A dozen pages of new magic items are included and some of them are really cool. From the Coin Sword to the Pill of Immortality (Yes, it's exactly what you think it is... almost), these are flavorful items that, for the most part, don't feel like re-skins of magic items we saw in the original Adventures Dark and Deep core rules.
The book begins to wind down with a 25-page bestiary of monsters, most of which are taken from Chinese mythology. Included as well are seconds addressing devils, demons and of course, dragons. My personal favorite were the Long-Armed People, which is something really bizarre and unique that I'd never encountered or heard of.
The final pages of GSoJ feature three Appendices. Appendix A is a reprint of the unarmed combat rules from the Adventures Dark and Deep Player's Manual. Appendix B provides updated Armor Type vs. Weapon Type. This isn't my thing, but it's a nice touch, given the arsenal of new weapons in the book. The final (and for me, most important) Appendix features inspirational material - both books and film.

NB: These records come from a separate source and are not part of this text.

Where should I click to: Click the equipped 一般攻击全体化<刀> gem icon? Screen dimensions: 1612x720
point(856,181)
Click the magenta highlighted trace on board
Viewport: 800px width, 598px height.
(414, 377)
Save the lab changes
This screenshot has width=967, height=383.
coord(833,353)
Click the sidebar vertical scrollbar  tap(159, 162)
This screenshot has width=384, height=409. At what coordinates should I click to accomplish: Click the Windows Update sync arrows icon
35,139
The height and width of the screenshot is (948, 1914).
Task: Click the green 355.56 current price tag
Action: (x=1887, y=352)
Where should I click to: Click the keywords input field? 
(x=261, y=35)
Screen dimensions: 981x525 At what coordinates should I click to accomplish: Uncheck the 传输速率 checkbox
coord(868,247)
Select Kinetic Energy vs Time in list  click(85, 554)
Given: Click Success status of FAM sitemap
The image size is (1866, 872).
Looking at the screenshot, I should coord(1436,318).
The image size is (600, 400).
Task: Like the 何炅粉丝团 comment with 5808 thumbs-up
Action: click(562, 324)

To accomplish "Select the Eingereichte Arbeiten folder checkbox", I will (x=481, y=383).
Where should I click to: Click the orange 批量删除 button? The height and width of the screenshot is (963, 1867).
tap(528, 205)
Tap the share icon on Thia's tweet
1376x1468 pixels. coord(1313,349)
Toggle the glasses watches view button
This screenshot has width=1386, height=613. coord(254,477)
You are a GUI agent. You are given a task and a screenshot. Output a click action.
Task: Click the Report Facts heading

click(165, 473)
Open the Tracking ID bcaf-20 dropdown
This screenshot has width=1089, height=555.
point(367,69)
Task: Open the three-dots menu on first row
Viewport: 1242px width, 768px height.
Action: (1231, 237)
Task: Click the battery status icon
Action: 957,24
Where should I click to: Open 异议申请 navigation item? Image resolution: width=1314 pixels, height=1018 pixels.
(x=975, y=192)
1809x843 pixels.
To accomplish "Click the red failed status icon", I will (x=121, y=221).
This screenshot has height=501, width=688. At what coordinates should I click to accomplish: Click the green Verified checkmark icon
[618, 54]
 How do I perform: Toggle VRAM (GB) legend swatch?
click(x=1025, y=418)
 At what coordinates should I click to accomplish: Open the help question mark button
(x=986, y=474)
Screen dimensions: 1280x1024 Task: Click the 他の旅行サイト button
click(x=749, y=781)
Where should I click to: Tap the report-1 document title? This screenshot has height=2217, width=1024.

The Golden Scroll of Justice clocks in at 114 pages, but it feels bigger because there is a lot packed into these pages. The magic of this book for me is the fact that it does something that no other fantasy RPG supplement has done (in my eyes): It gave Asian classes and culture the same psuedo-historic grounding that had previously been provided to traditional European fantasy gaming. They finally feel like they came from somewhere and that grounding makes me a lot more comfortable intergrating monks and other mythic themes of the east into an existing fantasy campaign.
Could you use GSoJ to run a traditional "Oriental Adventures" type game? Sure, but you'd be wasting a lot of this book's potential. Instead, use its fully realized sense of mythology to integrate a far off culture in pieces, whispers, hints and light touches into your existing campaign so that finally the Middle Kingdom that never was can have a place in the history of your campaign.